Amalia Khemet
MA Scholar | Tavistock and Portman NHS Foundation Trust | 2021 - 2023
Amalia began her career in sport, training as a Sports Therapist. She has worked with both professional and semi-professional football teams, maintaining a passion for the development of youth players. Amalia has worked alongside the youth development management team to create an environment based in psychosocial concepts. During her time as a Sports Therapist she begun to gain a wider understanding of the barriers to success for her young players not only within the professional field, but also within relationships and personal aspects of their lives. Keen to widen her experience and understanding of young people, Amalia branched out into the field of education.
Amalia currently works with adolescents in a mainstream secondary school, working closely with Social Emotional and Mental Health (SEMH) needs.
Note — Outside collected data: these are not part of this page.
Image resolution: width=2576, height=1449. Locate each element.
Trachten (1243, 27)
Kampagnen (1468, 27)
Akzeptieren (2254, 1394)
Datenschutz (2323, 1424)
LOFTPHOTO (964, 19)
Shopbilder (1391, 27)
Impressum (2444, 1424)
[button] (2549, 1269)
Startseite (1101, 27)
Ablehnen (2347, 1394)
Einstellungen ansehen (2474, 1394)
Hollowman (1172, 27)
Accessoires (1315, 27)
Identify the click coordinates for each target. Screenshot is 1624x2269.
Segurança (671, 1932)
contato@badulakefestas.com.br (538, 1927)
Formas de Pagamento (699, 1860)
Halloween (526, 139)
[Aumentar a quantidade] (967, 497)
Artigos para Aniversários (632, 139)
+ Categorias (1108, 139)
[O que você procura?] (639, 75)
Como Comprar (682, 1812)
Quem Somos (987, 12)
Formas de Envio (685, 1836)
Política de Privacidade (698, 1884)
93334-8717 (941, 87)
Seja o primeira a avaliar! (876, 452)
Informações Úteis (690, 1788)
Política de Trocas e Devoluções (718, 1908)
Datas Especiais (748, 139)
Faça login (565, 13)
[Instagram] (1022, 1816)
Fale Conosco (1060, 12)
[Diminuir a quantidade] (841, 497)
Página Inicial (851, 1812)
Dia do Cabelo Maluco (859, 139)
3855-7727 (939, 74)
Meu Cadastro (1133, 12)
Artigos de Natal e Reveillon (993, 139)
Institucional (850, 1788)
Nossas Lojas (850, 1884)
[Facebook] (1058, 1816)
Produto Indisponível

Focussing on supporting students at risk of permanent exclusion, Amalia works to aid young people to understand themselves and how they interact with the environment around them. During her time as an SEMH coordinator, she has been driven to find different ways of creating safe, compassionate and explorative spaces for young people. She has worked alongside Child and Adolescent psychotherapists to facilitate group therapy in school and supervision in her one to one mentoring. Amalia has supported pupils on The Lyric Theatre Project, aimed at reengaging young people with education through theatre and performance skills. She has also implemented philosophy workshops in school with a focus on providing a space to speak openly, think analytically and ask questions. This work feels incredibly important to Amalia given the well documented trajectory for young people post exclusion. It is her hope that the pupils use of all these various spaces will contribute to creating the much-needed culture capital that allows them to take these skills and navigate their wider world.
Amalia is currently on the MA Working with Children, Young People & Families: a Psychoanalytic Observational approach, at the Tavistock and Portman. She is hoping to go on to study on the professional doctorate, Child and Adolescent Psychoanalytic Psychotherapy. Navigating the inequities in accessing appropriate and effective support has been an ongoing theme in Amalia’s experience. She hopes to continue her work with young people at risk, and be part of diversifying the representation within the field of psychoanalytic psychotherapy.